By VOA News July 10, 2017

The United Nations Security Council unanimously adopted a resolution Monday aimed at helping Colombian rebels return to civilian life after a peace deal halted 52 years of guerrilla warfare. The conflict has killed more than 250,000 people and displaced more than 7 million.

The Revolutionary Armed Forces of Columbia (FARC), founded in 1964 as an armed wing of the Communist Party, began laying down its weapons on June 27. The concession was part of a historic peace agreement reached by the rebels and the Colombian government. Colombian President Juan Manuel Santos received the 2016 Nobel Peace Prize for his efforts to bring about the deal.

The resolution establishes the United Nations Verification Mission in Colombia, which will begin once the current U.N. mission to oversee the cease-fire and disarmament process expires September 17. U.N. Secretary-General Antonio Guterres has 45 days to make recommendations on the scope of the new mission.

Britain drafted the new U.N. resolution, recognizing that as 10,000 rebels begin new lives as civilians, the peace process is entering a challenging new phase.

"Experience from our own history in Northern Ireland has taught us that the hardest part remains ahead," British diplomat Stephen Hickey told the Security Council. "A sustainable and lasting peace will depend on the FARC's successful reincorporation into civilian life."

Many members of FARC remain vulnerable, camped out in the same tents and hammocks they lived in during the war.

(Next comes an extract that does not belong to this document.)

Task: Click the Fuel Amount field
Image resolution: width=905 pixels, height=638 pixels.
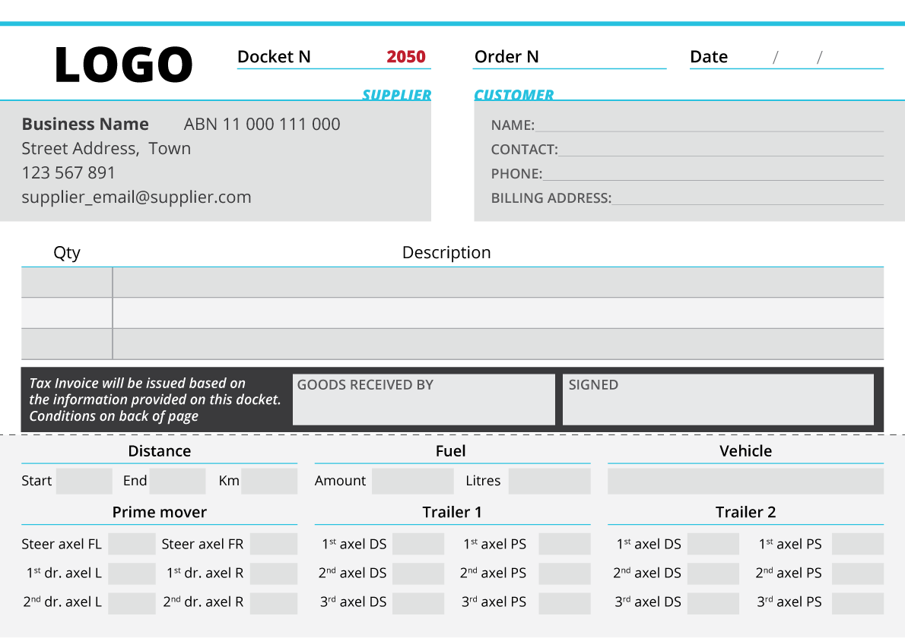Action: click(413, 482)

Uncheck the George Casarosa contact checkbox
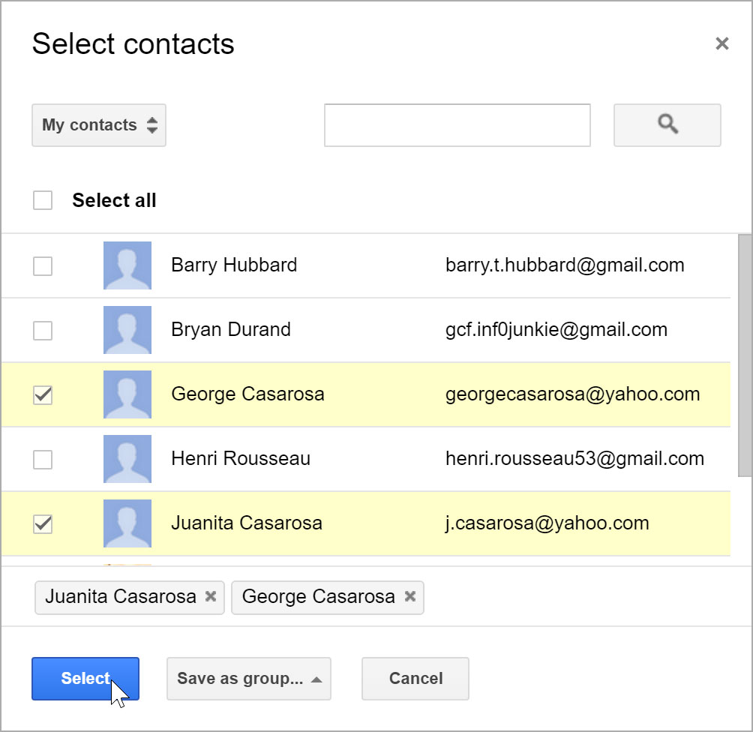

U.N. envoy Jean Arnault told the council last week that some FARC members are dealing with a "deep sense of uncertainty" about their physical safety after being stripped of their weapons.

FARC draws its strongest support from the country's rural regions. Speaking at the U.N. on Monday, Colombian Foreign Minister Angela Holguin stressed the importance of bringing economic and civic prosperity to the countryside, calling it "our main challenge."

"The development of political participation, greater equity and better justice will be fundamental to become the country that we want to be," she said.

As part of the peace deal, thousands of jailed rebels will be released and given amnesty and the FARC will be permitted to establish a political party. Farmers in FARC-controlled areas, longtime cocaine-producing regions, will be given incentives to switch to other crops.

France has pledged $930 million in aid and loans to the Colombian government to ease the region's transition from conflict.

"Now the goal is to win and entrench a lasting peace," France's U.N. Ambassador Francois Delattre told the U.N. Security Council. "And for that, the international community, the U.N., must continue to be at the side of Colombia."